A: Given the limited supply of vaccines in the first months of its availability, vaccines will be distributed in a phased process, with people at high risk of infection or severe disease inoculated first along with healthcare professionals and frontline essential workers. The CDC has created a system to guide distribution of the vaccine. Each state has then fine-tuned these to the needs of their state. Review the current CDPHE COVID-19 Vaccine Eligibility Guidelines.
Beginning April 2, guidelines move into Phase 2 of the CDPHE vaccine distribution plan, which is the general public. Coloradans now eligible for the COVID-19 vaccine are those age 16 and older for the Pfizer vaccine and 18 and older for the Moderna and Johnson & Johnson vaccines.
See the CDPHE guidelines here.
Q: What is vaccination?
A: Vaccination is a medical process that is critical to the prevention and control of infectious-disease outbreaks. Vaccines are already used to prevent millions of deaths every year from diseases like tetanus, measles and influenza.
A vaccine is a medical preparation of biologic material that is introduced into the body in order to provide the recipient with immunity (an effective host defense) against an infectious disease without actually making you sick. A vaccine essentially tricks the body into thinking it has been infected when it has not so that if you encounter the infection in the future your body will “remember” and mount an effective immune response that usually prevents the disease.

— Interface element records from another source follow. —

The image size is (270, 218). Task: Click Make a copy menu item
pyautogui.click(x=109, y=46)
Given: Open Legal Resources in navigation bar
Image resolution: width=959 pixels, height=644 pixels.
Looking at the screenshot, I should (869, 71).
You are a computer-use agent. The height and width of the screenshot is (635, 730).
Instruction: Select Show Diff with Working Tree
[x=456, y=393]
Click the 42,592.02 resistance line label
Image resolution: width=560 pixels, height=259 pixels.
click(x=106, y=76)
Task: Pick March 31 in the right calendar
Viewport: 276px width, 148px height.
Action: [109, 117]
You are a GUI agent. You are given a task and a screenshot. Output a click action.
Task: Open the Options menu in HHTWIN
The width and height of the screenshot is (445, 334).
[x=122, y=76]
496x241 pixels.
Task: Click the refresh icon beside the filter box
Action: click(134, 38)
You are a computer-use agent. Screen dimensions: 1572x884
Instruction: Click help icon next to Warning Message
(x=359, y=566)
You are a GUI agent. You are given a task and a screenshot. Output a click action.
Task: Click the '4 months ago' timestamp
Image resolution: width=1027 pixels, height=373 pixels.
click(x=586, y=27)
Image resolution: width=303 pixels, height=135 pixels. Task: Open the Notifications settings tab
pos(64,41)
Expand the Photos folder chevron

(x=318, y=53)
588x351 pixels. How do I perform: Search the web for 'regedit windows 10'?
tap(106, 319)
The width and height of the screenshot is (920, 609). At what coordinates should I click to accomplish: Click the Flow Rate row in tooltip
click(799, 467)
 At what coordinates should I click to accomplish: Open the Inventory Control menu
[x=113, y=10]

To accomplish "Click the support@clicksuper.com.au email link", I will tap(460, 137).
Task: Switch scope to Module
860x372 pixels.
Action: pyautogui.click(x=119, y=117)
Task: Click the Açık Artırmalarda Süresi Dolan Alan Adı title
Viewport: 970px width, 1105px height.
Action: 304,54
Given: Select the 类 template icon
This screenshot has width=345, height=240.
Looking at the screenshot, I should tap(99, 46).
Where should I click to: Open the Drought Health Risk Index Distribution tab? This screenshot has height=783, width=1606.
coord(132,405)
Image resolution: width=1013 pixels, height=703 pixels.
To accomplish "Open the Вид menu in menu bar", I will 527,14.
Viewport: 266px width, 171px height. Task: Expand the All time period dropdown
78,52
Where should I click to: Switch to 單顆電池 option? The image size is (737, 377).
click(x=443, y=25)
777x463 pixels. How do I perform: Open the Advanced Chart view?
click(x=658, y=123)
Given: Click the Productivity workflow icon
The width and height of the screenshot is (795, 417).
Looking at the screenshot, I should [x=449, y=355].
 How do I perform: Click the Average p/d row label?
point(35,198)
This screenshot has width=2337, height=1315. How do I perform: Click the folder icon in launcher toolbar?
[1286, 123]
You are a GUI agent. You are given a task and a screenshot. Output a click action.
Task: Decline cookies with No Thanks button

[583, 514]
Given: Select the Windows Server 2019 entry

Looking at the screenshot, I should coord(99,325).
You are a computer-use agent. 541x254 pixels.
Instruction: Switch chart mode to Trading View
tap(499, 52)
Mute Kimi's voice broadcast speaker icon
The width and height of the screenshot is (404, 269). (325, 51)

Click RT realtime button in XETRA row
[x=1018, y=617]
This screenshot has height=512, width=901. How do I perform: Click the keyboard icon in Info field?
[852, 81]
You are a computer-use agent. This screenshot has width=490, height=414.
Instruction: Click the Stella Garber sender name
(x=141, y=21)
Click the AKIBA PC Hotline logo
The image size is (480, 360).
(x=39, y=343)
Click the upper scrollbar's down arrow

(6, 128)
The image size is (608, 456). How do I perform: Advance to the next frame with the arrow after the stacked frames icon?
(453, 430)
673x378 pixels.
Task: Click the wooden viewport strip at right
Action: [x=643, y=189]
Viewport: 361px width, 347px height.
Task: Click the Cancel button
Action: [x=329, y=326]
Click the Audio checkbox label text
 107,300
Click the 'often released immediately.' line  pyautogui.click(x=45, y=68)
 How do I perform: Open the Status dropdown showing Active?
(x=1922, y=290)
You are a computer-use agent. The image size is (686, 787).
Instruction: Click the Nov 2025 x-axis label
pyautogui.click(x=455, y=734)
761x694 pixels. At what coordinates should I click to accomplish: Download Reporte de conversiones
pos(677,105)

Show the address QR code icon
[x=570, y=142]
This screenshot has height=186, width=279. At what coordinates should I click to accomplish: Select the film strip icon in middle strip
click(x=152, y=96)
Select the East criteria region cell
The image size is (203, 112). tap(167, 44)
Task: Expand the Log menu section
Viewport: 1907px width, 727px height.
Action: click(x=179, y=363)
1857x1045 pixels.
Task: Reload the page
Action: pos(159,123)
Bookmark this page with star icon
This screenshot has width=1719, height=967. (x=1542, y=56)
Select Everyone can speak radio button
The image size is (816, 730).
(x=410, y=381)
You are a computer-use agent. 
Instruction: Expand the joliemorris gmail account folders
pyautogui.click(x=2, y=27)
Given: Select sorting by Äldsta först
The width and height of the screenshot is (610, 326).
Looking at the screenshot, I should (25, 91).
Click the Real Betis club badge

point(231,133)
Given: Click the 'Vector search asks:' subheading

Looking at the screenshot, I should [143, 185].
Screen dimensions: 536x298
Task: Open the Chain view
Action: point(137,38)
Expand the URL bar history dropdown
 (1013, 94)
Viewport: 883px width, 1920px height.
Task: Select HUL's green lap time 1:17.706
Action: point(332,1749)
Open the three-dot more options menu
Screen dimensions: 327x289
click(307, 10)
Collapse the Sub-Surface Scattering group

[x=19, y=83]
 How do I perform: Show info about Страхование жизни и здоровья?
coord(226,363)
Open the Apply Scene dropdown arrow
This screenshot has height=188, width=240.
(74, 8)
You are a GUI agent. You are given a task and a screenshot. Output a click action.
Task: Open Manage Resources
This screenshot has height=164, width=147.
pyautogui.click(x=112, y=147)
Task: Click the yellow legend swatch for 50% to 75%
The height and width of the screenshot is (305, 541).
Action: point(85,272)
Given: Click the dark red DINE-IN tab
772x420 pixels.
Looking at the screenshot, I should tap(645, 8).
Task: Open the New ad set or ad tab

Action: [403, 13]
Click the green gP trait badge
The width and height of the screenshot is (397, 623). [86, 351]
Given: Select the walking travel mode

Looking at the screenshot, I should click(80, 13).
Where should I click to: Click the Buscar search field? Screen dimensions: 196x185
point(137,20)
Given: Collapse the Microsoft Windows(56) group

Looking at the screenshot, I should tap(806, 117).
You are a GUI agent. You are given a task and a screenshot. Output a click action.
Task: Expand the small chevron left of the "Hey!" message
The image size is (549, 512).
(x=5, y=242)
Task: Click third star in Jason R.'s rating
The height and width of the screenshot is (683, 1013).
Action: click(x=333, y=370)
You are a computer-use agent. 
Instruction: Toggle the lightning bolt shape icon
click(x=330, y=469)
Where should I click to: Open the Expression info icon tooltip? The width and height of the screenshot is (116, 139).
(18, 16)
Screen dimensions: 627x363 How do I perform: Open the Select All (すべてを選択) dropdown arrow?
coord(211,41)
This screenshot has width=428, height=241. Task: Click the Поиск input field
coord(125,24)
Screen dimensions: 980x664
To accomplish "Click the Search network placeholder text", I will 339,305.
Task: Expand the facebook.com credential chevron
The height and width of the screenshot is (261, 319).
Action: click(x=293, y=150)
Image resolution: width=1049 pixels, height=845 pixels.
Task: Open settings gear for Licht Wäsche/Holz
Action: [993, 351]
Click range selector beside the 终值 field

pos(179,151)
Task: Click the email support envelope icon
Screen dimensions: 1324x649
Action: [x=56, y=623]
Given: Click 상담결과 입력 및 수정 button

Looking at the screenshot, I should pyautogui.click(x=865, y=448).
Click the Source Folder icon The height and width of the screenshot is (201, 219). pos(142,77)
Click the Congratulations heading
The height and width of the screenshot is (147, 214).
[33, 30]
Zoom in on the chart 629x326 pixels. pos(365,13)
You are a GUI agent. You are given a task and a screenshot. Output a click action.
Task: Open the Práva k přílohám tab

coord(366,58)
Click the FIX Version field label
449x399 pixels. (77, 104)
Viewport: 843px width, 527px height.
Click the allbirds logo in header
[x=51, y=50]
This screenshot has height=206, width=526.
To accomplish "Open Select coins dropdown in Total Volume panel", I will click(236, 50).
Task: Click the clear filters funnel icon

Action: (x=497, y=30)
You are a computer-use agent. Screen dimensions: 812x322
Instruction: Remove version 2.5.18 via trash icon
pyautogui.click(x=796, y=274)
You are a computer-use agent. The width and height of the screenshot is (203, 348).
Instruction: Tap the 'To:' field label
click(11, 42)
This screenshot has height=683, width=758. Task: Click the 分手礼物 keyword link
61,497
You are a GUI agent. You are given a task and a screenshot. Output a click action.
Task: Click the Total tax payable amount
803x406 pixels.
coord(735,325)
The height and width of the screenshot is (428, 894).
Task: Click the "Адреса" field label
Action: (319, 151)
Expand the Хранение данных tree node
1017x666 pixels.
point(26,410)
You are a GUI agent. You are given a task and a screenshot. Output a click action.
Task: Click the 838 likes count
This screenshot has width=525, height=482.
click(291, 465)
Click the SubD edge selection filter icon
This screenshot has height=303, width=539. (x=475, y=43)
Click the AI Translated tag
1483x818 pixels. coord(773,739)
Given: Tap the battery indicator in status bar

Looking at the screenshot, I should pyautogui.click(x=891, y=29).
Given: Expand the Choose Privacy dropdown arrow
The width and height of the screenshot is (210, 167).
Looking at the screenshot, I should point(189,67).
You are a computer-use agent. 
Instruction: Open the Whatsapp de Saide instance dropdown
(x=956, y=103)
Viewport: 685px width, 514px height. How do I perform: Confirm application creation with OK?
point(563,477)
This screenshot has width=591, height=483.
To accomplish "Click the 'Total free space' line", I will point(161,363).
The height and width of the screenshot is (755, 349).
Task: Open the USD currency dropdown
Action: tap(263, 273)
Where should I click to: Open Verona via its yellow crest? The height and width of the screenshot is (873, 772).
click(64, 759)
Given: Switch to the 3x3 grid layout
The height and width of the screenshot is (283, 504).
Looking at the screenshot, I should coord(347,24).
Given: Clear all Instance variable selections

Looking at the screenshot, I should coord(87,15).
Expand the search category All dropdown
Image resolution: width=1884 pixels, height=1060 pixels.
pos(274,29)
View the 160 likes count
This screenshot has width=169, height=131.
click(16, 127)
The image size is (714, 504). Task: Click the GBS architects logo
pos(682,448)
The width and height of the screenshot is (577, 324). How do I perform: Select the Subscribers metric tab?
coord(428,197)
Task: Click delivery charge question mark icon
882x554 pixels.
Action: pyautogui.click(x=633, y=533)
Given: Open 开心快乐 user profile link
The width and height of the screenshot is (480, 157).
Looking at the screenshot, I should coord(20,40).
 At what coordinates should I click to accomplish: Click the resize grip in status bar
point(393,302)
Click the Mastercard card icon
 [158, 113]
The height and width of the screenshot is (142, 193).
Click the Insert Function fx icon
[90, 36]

Q: What is the National Jewish Health vaccine roll-out plan?
A: The Colorado Department of Public Health and Environment (CDPHE) is guiding the distribution process and priorities. National Jewish Health is following CDPHE guidance.
Q: Will National Jewish Health offer the COVID-19 vaccine to our patients?
A: Yes. We are notifying patients as they become eligible for vaccines. We are also offering vaccines to eligible community members through an online appointment system on our website.
Q: Will National Jewish Health offer the COVID-19 vaccine to our broader communities?
A: Once there is sufficient supply and following CDPHE guidance on prioritization, National Jewish Health is prepared to partner with CDPHE and serve the needs of our broader community. We will make our facilities and personnel available to vaccinate those individuals and populations as needed in accordance with the Phased roll out. National Jewish Health is fortunate to have the infrastructure and expertise available on its main campus to store and administer a large volume of vaccine.
We anticipate that the model of vaccination is likely to change over time and be adapted to reflect the populations we need to serve.